#vLLM Lag spikes

70 messages · Page 1 of 1 (latest)

gritty sand
#

if you look at the logs when one of doing this... it's just sitting there.. no activity .. then eventually it will start to load the model (the one that supposed to be cached locally) and eventually starts taking requests.

gritty sand
#

engine.py :167 2025-11-03 00:24:33,022 Initialized vLLM engine in 374.43s

gritty sand
#

Nobody seems to think this is a problem at all!

fiery quail
#

We do nothing to censor or filter you from speaking your mind here, and I run the Discord to specifically facilitate those opinions and take them to the people who can do something about it in cases where I cannot make it better myself (it would require more than one engineer).

It's not particularly in our interest to consume any amount of "dead time" just for fun and revenue, losing a customer in the process makes it just a bad investment entirely and it's especially not the job of the support team to intentionally cause situations like this for any revenue boost at all.

Truly, at the end of the day our job is to provide you the hardware - and we do - anything past that is ultimately our constant decision to go above and beyond. From a (very) quick analysis of your message and some metrics, what you describe is a strange combination of known flaws with Ray and resource allocation.

Our team is happy to help you debug this or point you in the right direction and build confidence in deciding if something is our fault or a place for us to improve.

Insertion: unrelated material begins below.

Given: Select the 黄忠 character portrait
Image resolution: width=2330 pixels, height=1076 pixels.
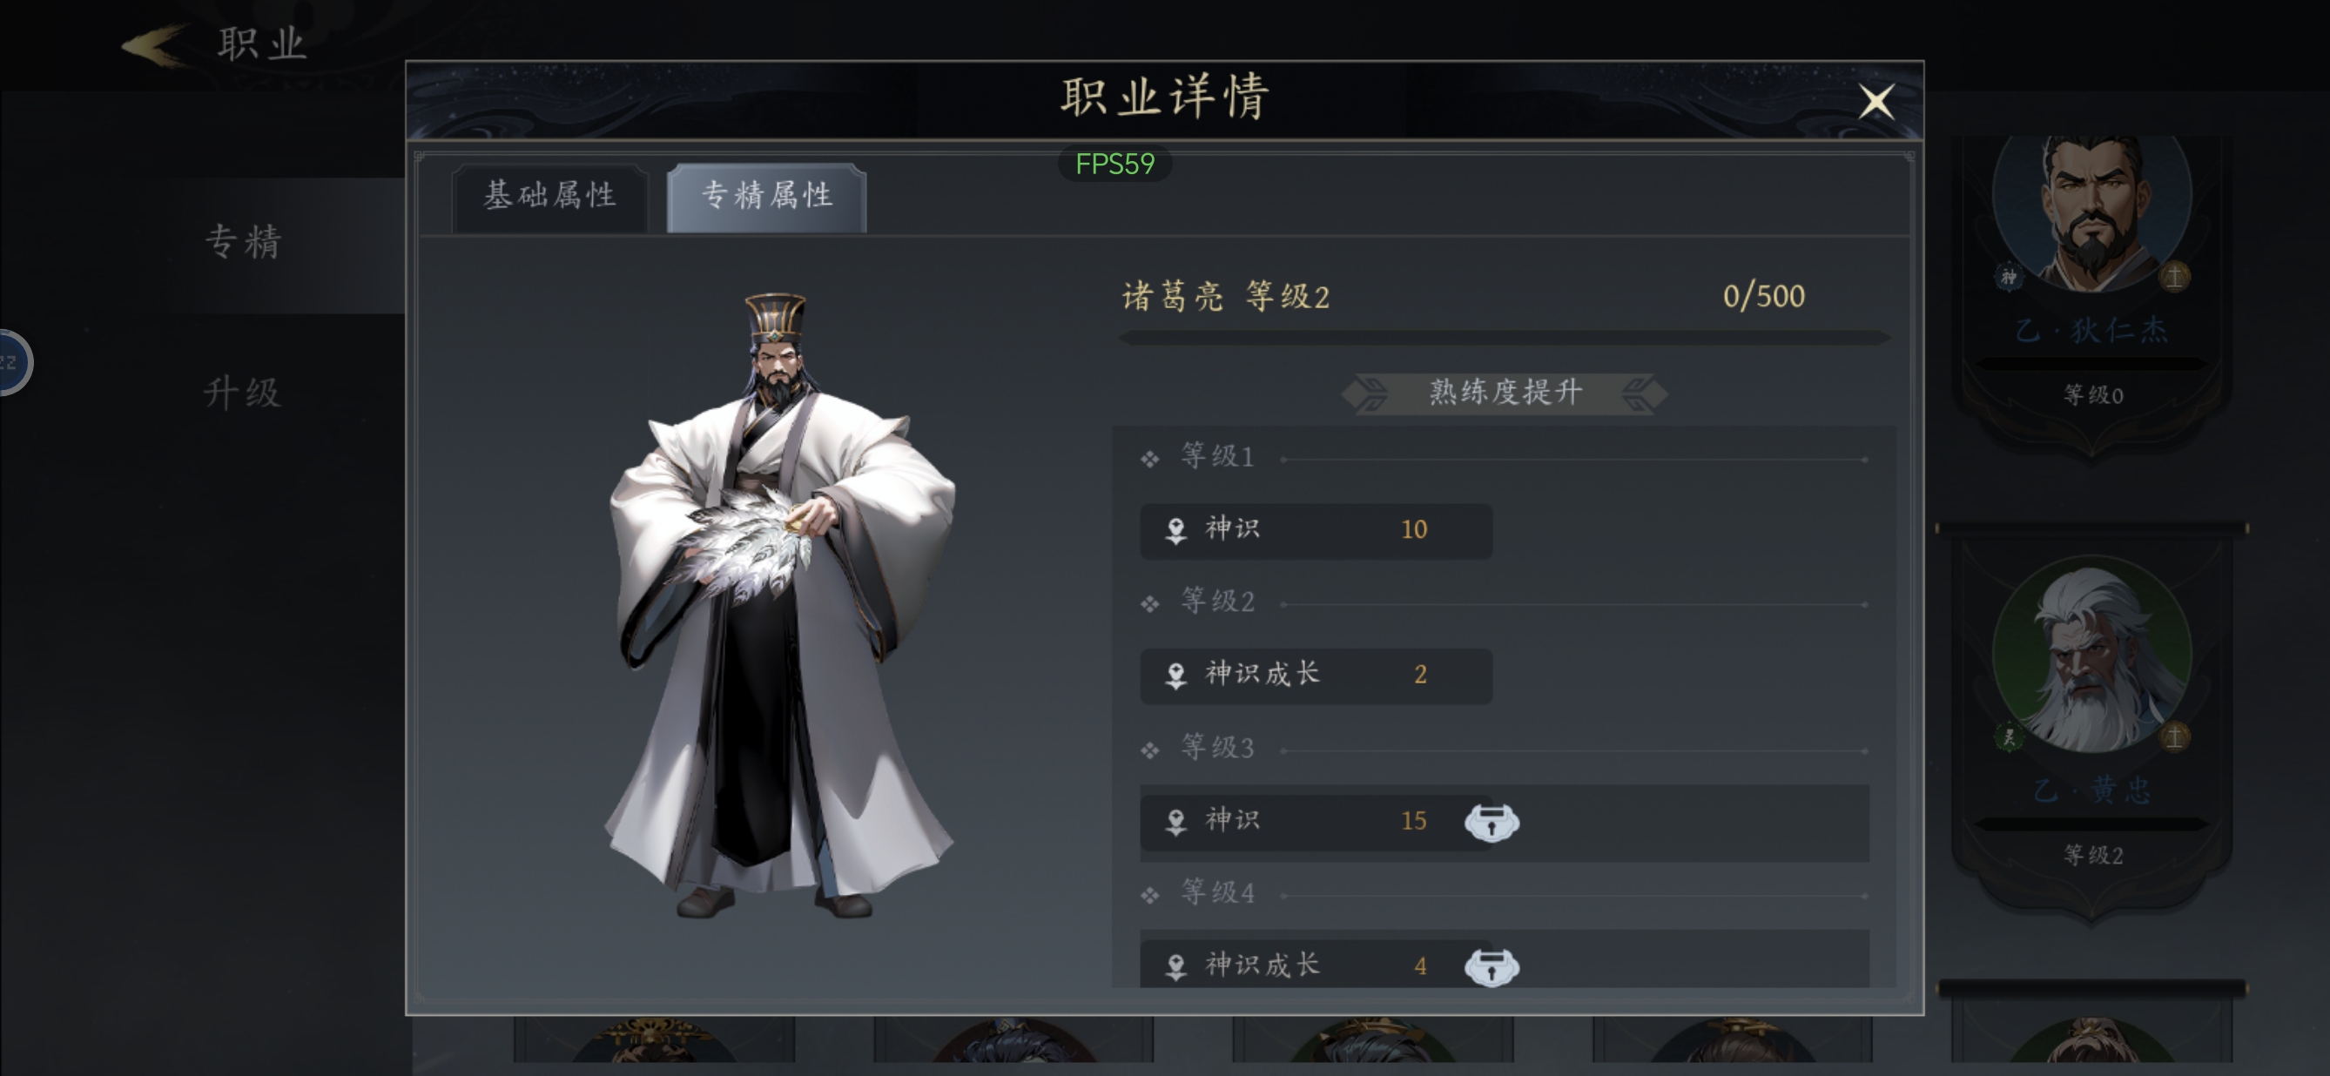Looking at the screenshot, I should point(2092,654).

However, this cannot (and will not) happen when you treat the support team the way you have been. This behavior only alienates you, and makes our team just less likely to be willing to continue to go out of their way to assist you.

You've been emailed a link to schedule a call with a member of our technical support team. Where following through is your decision, I am here to tell you that we do, have, and will remove access to Zendesk or the Runpod platform for continued abusive behavior.

PS: When I take a look at the worker you shared (xqgyjnc...), I can see this worker spends almost all of it's time with it's RAM consumed. When I take a look at the request lifecycle I can see this pod took, processed and finished most requests in under 10 seconds.

gritty sand
#

@fiery quail I understand that. And yes, the communication style of the tech support people was in my opinion a little triggering.
Ignoring the points made and suggesting that trivial fixes would solve the issue. Where you know this has been my primary focus, Trying and changing every part of the config to make it right. It's been a long evolution. Starting with early version with serialized baked in models.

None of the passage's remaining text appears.